- _TASK DETAILS_: Exactly the lines from the one that contains "menu (31, 19)" through the end of the material below are to be output, the first and last included.
——————
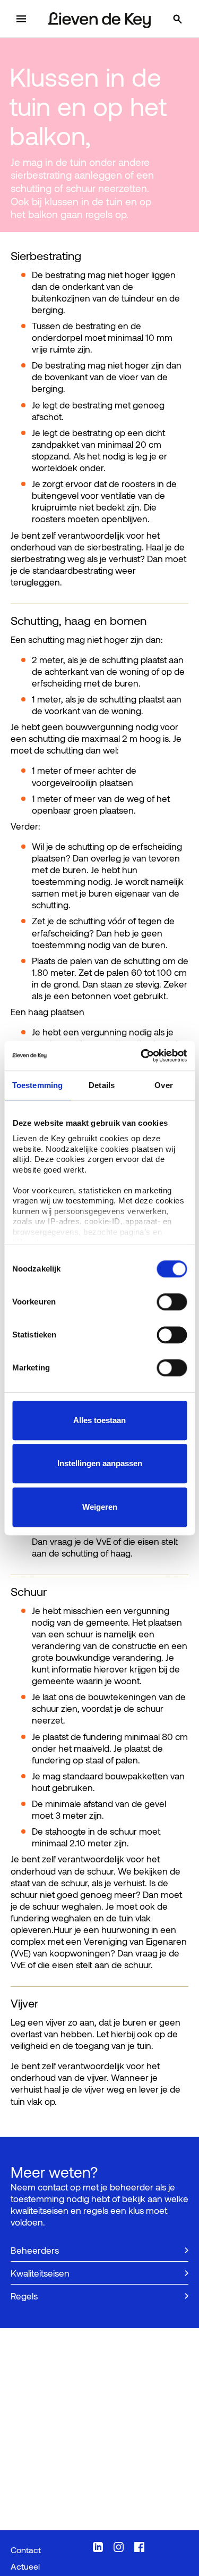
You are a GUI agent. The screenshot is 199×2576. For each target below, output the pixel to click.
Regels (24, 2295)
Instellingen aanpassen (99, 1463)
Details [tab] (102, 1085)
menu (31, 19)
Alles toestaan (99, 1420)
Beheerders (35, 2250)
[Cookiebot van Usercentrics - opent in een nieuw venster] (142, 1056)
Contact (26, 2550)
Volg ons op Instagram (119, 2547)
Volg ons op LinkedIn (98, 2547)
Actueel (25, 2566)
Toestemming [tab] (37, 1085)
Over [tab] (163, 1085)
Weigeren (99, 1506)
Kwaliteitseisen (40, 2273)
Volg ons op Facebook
——————
- _COMPLETED EXERCISE_:
menu (31, 19)
Alles toestaan (99, 1420)
Beheerders (35, 2250)
[Cookiebot van Usercentrics - opent in een nieuw venster] (142, 1056)
Contact (26, 2550)
Volg ons op Instagram (119, 2547)
Volg ons op LinkedIn (98, 2547)
Actueel (25, 2566)
Toestemming [tab] (37, 1085)
Over [tab] (163, 1085)
Weigeren (99, 1506)
Kwaliteitseisen (40, 2273)
Volg ons op Facebook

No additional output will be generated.